Moreover, the present results also demonstrated that PCOS is associated with elevated levels of adipose lipid peroxidation (MDA) (Fig. 3a) which further led to a depletion in antioxidant capacity as revealed by decreased GSH- and G6PD-dependent antioxidant defense (Fig. 3b and c), promoting oxidative stress in PCOS animals compared with control. The present observation was consistent with earlier studies that reported a significant increase in oxidative stress markers in PCOS compared with the non-PCOS individuals and considered oxidative stress as a potential inducer of PCOS pathogenesis [45]. Oxidative stress is a major contributor to cellular apoptosis, this is confirmed in the present study by immunohistochemical analysis using BAX antibody and the result revealed a significant expression of BAX, indicating the manifestation of cellular apoptosis in the adipose tissue of PCOS animals compared with control (Fig. 5). Hence, the present findings overall suggest the development of insulin resistance-related inflammation and cellular apoptosis in the adipose tissue of PCOS animals.

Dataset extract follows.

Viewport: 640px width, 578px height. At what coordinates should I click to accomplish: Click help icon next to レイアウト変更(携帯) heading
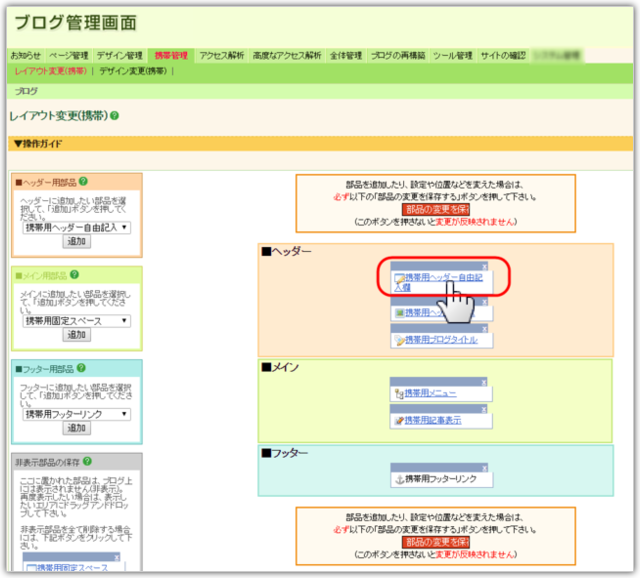115,116
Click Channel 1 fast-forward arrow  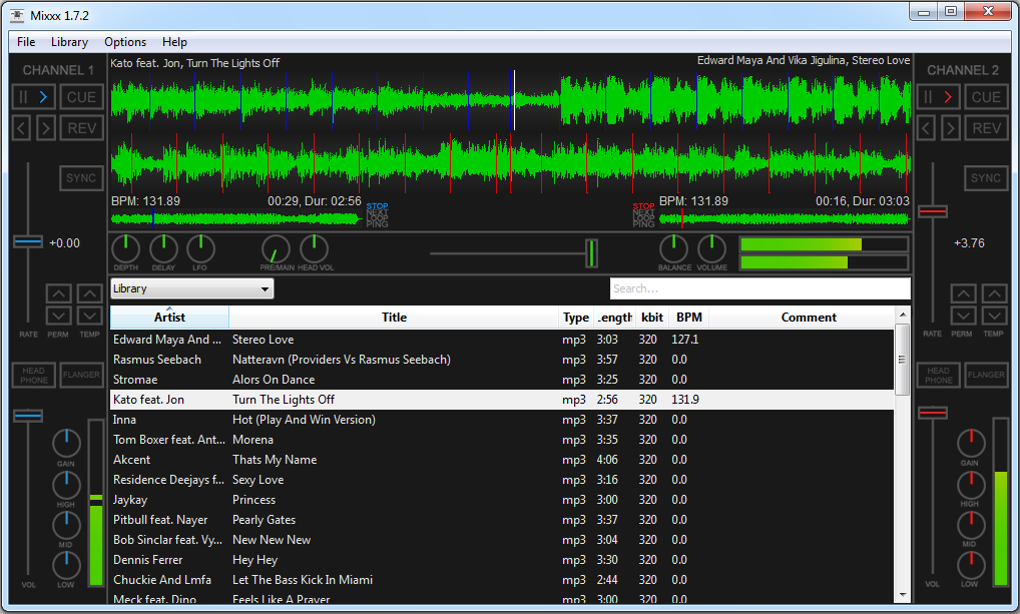coord(46,128)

Interestingly, administration of low-dose SPL attenuated insulin resistance (Fig. 1a), hyperinsulinemia (Fig. 1b) and hyperandrogenism (Fig. 1c) with corresponding decrease in adipose tissue inflammation (NF-κB, TNF-α and IL-6) (Fig. 4) and oxidative stress as well as improvement in antioxidant capacity (Fig. 3) and adipose lipid metabolism (Fig. 2) in PCOS animals compared with untreated PCOS group. In addition, low-dose SPL also attenuated inflammasome expression (Fig. 6) and cellular apoptosis (Fig. 5) in LET + SPL group compared with untreated LET group. The present observations are similar to previous studies that demonstrated improvement in glucose/lipid metabolism in experimental PCOS model [25, 27, 28] following treatment with low-dose SPL. Likewise, SPL has been reported to act as an insulin sensitizer in individuals with PCOS thereby alleviating lipolysis and in turn improves glucose uptake and energy homeostasis [46], which is validated with the present results. Previous studies have also revealed that SPL improves adipocyte dysregulation in obese model [44, 47, 48]. Nevertheless, the present results possibly add to the knowledge in the field by showing the ameliorative effect of low-dose spironolactone on adipose tissue inflammation and cellular apoptosis in PCOS rat model. However, the present study is not without a limitation in such that the molecular mechanisms underlying the beneficial effects of low-dose SPL on adipose tissue inflammation/ apoptosis in PCOS rat model was not investigated. Importantly, the results of this study possibly provide a justification for future investigation of molecular processes underpinning the protective effects of low-dose SPL on PCOS-associated adipose dysfunction and its related metabolic/endocrine complications.

Conclusion

Altogether, the present results suggest that low-dose spironolactone confers protection against PCOS-associated adipose dysfunction by attenuating inflammation, oxidative stress and cellular apoptosis.